Since the first portion of the borehole (above 1500 feet) can be drilled without a riser, the diameter of the first casing 32 is not limited by the riser 34. However, in this example, the riser 34 (and a drilling fluid having additives) is required when using conventional drilling technology to drill depths greater than 1500 feet. Because casing 36 must pass through the conventional 18 inch diameter clearance blowout preventer (BOP) stack 37 and 18 inch diameter riser 34, selecting a casing size for the first casing 32 which is much larger than the riser 34 and BOP stack 37 clearance is of no benefit. Presently, most floating vessels do not handle risers bigger than 19 inches in diameter. As a result, risers greater than 19 inches in diameter are not used. The cost of upgrading the floating vessel for a larger riser diameter is quite high due to the increase load which would be imposed on the vessel when handling the larger, heavier risers. As a result, the second casing 36 run into the conventional-drilled well, such as shown in FIG. 2, is limited by the riser 34 (18 inches in diameter) and must have clearance to pass through a 18 inch diameter. Therefore, in the example of FIG. 2, selecting the size of the first casing 32 to be as close as possible to the riser 34 diameter is the most cost effective. Thus, the selected size of first and second casings run into the conventionally-drilled example well are 20 inches and 16 inches, respectively. In order to maintain the borehole fluid pressure for the second casing between the pore pressure 24B and the fracture pressure 30, the borehole for the second casing can be drilled to approximately 2,560 feet, as shown graphically in FIG. 2. The line 38 (indicating use of a fluid with additives-a 10.1 ppg mud) is maintained between the pore pressure line 24B and the fracture line 30 with a 200 psi safety margin while being drilled through the shallow aquifer 10 to 2,560 feet.

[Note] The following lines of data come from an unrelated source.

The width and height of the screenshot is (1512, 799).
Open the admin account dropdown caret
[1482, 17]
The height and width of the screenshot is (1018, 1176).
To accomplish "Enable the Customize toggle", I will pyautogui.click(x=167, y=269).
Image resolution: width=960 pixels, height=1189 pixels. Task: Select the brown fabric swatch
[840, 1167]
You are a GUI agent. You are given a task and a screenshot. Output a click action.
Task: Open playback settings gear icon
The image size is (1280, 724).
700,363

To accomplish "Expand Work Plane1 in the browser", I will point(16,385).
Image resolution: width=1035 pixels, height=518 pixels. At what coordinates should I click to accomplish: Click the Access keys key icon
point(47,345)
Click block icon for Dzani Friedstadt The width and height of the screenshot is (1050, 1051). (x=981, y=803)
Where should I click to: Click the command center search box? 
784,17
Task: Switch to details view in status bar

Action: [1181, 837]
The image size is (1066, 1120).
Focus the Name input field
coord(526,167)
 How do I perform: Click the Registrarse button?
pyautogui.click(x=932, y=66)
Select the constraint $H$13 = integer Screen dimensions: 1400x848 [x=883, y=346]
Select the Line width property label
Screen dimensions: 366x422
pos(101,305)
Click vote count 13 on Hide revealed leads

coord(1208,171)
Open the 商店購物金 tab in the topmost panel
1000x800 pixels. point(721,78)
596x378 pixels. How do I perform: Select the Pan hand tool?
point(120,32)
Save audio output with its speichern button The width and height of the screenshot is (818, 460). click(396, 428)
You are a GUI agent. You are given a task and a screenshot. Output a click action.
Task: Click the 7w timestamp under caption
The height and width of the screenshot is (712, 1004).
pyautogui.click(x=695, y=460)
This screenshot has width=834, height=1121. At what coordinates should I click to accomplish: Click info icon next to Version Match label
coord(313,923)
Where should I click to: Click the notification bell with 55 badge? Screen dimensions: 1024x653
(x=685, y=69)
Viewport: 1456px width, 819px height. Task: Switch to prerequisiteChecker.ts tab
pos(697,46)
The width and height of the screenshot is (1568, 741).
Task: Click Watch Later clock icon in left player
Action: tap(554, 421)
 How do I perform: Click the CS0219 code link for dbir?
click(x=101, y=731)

U.S. Pat. No. 4,813,495 proposes an alternative to the conventional drilling method and apparatus of FIG. 2 by using a subsea rotating control head in conjunction with a subsea pump that returns the drilling fluid to a drilling vessel. Since the drilling fluid is returned to the drilling vessel, a fluid with additives may economically be used for continuous drilling operations. ('495 patent, col. 6, ln. 15 to col. 7, ln. 24) Therefore, the '495 patent moves the base line for measuring pressure gradient from the sea surface to the mudline of the sea floor ('495 patent, col. 1, lns. 31-34). This change in positioning of the base line removes the weight of the drilling fluid or hydrostatic pressure contained in a conventional riser from the formation. This objective is achieved by taking the fluid or mud returns at-the mudline and pumping them to the surface rather than requiring the mud returns to be forced upward through the riser by the downward pressure of the mud column ('495 patent, col. 1, lns. 35-40). Therefore, the '495 patent, while acknowledging the economic and environmental concerns of dumping, proposes the use of drilling fluids with additives that are only dumped to the sea floor in an emergency. ('495 patent, col. 3, lns. 30-35)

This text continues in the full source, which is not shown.